Identification
Veuillez vous identifier

Mot de passe oublié?
Rechercher


Recherche avancée

Le départ d’une grande dame ou la fin d’une belle ère musicale

Jean-Jacques Rapin
La Nation n° 1967 17 mai 2013

La veuve de l’éminent chef d’orchestre Wilhelm Furtwängler (1886- 1954) vient de nous quitter, à l’âge de cent-deux ans. Veuve de guerre et mère de quatre enfants nés de son premier mariage, elle épousa en 1943 celui qui dirigeait les deux premiers orchestres européens de l’époque, la Philharmonie de Vienne et la Philharmonie de Berlin.
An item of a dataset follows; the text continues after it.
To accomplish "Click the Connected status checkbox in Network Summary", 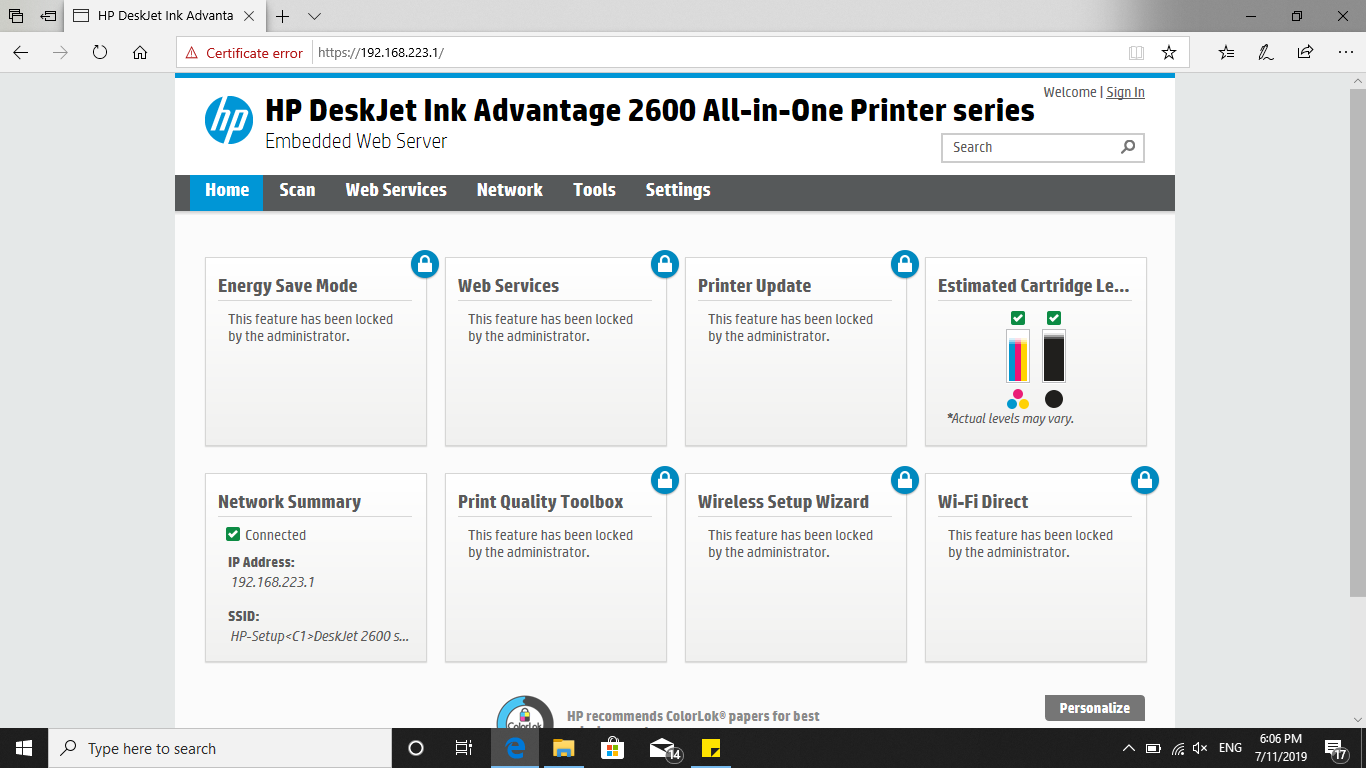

La jeune femme de 33 ans allait désormais être aux côtés de Furtwängler qui luttait alors pour la survie de ses orchestres, malgré les énormes difficultés dues à la guerre, aux bombardements et à l’hostilité grandissante du régime nazi. Il avait refusé de quitter l’Allemagne, même si des ponts d’or lui étaient offerts ailleurs, jugeant qu’il était de son devoir de demeurer avec ceux qui devaient vivre sous Himmler et sous Hitler. En 1936 déjà, il notait dans ses Carnets: «La vie est aujourd’hui plus que jamais une question de courage.»1 Et en 1943, en pleine tourmente: «Le message que Beethoven, particulièrement dans la Neuvième Symphonie, adresse à l’humanité, ce message de générosité, de confiance, d’unité devant Dieu, me semble n’avoir jamais été aussi nécessaire qu’aujourd’hui.» En cela, cette forme de résistance intérieure de Furtwängler à son pupitre fait penser à celle de Dietrich Bonhoeffer à sa table, avant d’être dans sa cellule.

Ce n’est qu’en toute dernière extrémité, lorsque son existence fut mise en danger, que Furtwängler demanda à son épouse de trouver un refuge en Suisse.
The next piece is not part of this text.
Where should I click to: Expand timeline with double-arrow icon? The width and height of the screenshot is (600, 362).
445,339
C’est donc elle qui, après quelques recherches, choisit Clarens. Pourquoi Clarens, et non pas Lucerne, Zurich ou Saint-Moritz? La réponse fait partie des mystères de l’existence, mais – coïncidence étrange – Clarens est situé à 80 km de Genève où vivait Ernest Ansermet et cette proximité allait faciliter la relation entre les deux hommes, qui se connaissaient et s’estimaient: Ansermet n’avait-il pas dirigé, en 1922, la première audition berlinoise du Sacre du Printemps? Mais surtout, nul autre chef, même parmi les plus grands, n’était à ce point proche de Furtwängler, par sa position éthique et esthétique face à la crise majeure que traversaient la musique et la société occidentale.

Et cela, à un moment clé, capital pour chacun d’eux! Celui où le chef allemand allait vivre deux années terribles. Contrairement à Karajan, Furtwängler n’avait jamais adhéré au parti national-socialiste, mais malgré cela, il fut cité devant un tribunal de dénazification et interdit de direction de 1945 à 1947… Quant à son collègue vaudois, il rédigeait les huit cents pages de son maître-livre, son testament, Les Fondements de la Musique dans la Conscience humaine. L’intensité de leurs échanges, comme en témoigne leur correspondance, confortèrent sans nul doute leurs positions respectives et les aidèrent à affronter l’adversité. Dans sa dernière lettre à Ansermet, Furtwängler n’hésita pas à parler de «destin» à propos de leur rencontre.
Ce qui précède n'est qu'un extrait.